Goal. Can you copy out the lines verbatim, starting at the line containing "Given: Open the post options chevron menu" and ending at the line containing "Toggle first checkbox", both included?

Given data.
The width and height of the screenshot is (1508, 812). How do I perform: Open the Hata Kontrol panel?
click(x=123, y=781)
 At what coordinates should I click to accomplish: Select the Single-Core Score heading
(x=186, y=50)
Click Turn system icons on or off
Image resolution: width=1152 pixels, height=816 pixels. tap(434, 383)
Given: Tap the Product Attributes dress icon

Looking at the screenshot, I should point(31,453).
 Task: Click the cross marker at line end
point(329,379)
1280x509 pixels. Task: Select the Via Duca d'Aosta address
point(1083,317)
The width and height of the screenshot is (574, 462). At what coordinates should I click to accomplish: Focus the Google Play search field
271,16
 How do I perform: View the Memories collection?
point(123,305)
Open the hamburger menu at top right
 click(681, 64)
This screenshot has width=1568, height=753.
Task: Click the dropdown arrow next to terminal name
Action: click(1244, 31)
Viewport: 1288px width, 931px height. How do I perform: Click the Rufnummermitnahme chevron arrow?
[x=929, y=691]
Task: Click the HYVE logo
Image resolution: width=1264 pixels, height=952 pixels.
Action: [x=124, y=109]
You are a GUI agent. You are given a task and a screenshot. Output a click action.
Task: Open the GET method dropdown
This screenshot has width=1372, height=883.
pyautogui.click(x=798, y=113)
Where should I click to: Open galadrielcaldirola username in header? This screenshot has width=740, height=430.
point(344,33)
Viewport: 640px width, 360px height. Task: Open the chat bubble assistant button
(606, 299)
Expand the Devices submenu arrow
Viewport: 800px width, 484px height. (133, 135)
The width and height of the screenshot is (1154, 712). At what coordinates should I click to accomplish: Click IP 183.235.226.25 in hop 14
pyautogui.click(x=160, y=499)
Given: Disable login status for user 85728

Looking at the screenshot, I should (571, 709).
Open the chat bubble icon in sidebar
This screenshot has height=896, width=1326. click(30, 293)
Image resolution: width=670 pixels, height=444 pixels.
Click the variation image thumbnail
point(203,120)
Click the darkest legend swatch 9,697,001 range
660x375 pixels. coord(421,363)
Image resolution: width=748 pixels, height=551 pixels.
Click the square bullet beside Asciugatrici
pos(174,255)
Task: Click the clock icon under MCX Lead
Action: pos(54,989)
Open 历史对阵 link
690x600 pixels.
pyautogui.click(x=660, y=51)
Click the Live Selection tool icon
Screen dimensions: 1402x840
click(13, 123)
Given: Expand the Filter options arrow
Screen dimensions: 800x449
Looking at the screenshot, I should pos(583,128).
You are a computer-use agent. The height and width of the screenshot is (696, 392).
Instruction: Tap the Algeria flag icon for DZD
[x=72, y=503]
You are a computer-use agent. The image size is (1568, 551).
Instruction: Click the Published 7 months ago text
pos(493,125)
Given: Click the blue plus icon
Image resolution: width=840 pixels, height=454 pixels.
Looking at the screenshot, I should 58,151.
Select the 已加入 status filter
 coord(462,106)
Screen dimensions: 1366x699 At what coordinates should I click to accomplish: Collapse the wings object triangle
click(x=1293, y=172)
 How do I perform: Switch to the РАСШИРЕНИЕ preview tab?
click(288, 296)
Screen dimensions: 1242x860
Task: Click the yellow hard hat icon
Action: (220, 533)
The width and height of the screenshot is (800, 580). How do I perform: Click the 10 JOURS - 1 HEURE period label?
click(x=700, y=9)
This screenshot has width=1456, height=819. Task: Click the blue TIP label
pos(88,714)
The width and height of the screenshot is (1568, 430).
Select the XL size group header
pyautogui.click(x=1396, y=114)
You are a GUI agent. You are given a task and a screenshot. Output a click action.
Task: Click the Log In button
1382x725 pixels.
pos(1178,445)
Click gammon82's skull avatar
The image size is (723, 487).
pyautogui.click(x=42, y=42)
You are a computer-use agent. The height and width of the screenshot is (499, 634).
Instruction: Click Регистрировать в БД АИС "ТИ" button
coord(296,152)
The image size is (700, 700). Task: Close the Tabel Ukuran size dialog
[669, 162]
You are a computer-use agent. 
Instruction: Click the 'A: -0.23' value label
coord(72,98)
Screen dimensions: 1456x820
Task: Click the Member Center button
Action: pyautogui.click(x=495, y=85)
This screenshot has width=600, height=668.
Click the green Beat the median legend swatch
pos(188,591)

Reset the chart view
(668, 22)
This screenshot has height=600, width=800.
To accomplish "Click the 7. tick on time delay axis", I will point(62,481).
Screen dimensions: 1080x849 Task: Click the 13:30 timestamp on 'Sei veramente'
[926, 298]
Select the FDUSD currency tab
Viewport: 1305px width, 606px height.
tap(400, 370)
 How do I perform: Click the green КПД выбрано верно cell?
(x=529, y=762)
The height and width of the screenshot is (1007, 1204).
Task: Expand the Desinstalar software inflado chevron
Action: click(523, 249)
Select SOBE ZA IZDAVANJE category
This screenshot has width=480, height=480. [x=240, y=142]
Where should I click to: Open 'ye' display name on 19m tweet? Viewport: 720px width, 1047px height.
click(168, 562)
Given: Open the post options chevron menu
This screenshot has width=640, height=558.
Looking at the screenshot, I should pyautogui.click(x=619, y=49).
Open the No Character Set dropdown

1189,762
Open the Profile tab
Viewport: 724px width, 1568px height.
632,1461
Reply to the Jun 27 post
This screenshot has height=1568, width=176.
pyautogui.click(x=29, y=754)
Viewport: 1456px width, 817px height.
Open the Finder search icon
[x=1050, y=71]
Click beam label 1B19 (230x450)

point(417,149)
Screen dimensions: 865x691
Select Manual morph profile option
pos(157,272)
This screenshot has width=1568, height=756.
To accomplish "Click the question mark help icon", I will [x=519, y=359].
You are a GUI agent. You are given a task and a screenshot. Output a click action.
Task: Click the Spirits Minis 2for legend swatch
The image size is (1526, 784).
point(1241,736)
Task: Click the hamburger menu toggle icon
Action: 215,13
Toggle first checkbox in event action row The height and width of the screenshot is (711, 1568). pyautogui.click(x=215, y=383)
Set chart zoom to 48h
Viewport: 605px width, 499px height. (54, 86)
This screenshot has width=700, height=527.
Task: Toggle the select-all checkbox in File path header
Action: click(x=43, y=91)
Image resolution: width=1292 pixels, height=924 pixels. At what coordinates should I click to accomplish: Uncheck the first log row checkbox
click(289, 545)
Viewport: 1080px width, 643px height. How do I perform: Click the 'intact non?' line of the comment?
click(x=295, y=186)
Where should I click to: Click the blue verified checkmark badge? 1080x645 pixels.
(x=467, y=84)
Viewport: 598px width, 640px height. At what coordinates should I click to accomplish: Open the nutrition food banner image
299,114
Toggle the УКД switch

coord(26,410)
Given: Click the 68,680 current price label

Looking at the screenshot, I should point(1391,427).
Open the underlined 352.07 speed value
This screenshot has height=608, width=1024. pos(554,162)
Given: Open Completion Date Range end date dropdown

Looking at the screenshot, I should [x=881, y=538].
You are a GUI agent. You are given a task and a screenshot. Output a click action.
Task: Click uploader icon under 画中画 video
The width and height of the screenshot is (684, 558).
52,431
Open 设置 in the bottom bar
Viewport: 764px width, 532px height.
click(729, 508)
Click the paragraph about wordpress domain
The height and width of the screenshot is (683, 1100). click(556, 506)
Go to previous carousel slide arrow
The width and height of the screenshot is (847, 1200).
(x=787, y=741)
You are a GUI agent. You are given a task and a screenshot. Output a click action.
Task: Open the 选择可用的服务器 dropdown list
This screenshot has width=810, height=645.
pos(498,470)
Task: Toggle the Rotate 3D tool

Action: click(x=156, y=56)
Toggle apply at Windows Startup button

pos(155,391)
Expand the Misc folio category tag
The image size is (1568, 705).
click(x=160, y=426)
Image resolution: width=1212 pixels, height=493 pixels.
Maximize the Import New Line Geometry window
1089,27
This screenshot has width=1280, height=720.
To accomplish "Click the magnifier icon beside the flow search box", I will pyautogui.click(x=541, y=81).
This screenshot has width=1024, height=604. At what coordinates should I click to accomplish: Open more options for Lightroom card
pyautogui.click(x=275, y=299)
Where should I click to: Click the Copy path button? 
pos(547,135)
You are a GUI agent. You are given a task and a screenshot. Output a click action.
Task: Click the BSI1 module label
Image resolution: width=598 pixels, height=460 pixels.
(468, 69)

Response.
Given: Open the post options chevron menu
This screenshot has width=640, height=558.
Looking at the screenshot, I should pyautogui.click(x=619, y=49).
Open the No Character Set dropdown

1189,762
Open the Profile tab
Viewport: 724px width, 1568px height.
632,1461
Reply to the Jun 27 post
This screenshot has height=1568, width=176.
pyautogui.click(x=29, y=754)
Viewport: 1456px width, 817px height.
Open the Finder search icon
[x=1050, y=71]
Click beam label 1B19 (230x450)

point(417,149)
Screen dimensions: 865x691
Select Manual morph profile option
pos(157,272)
This screenshot has width=1568, height=756.
To accomplish "Click the question mark help icon", I will [x=519, y=359].
You are a GUI agent. You are given a task and a screenshot. Output a click action.
Task: Click the Spirits Minis 2for legend swatch
The image size is (1526, 784).
point(1241,736)
Task: Click the hamburger menu toggle icon
Action: 215,13
Toggle first checkbox in event action row The height and width of the screenshot is (711, 1568). pyautogui.click(x=215, y=383)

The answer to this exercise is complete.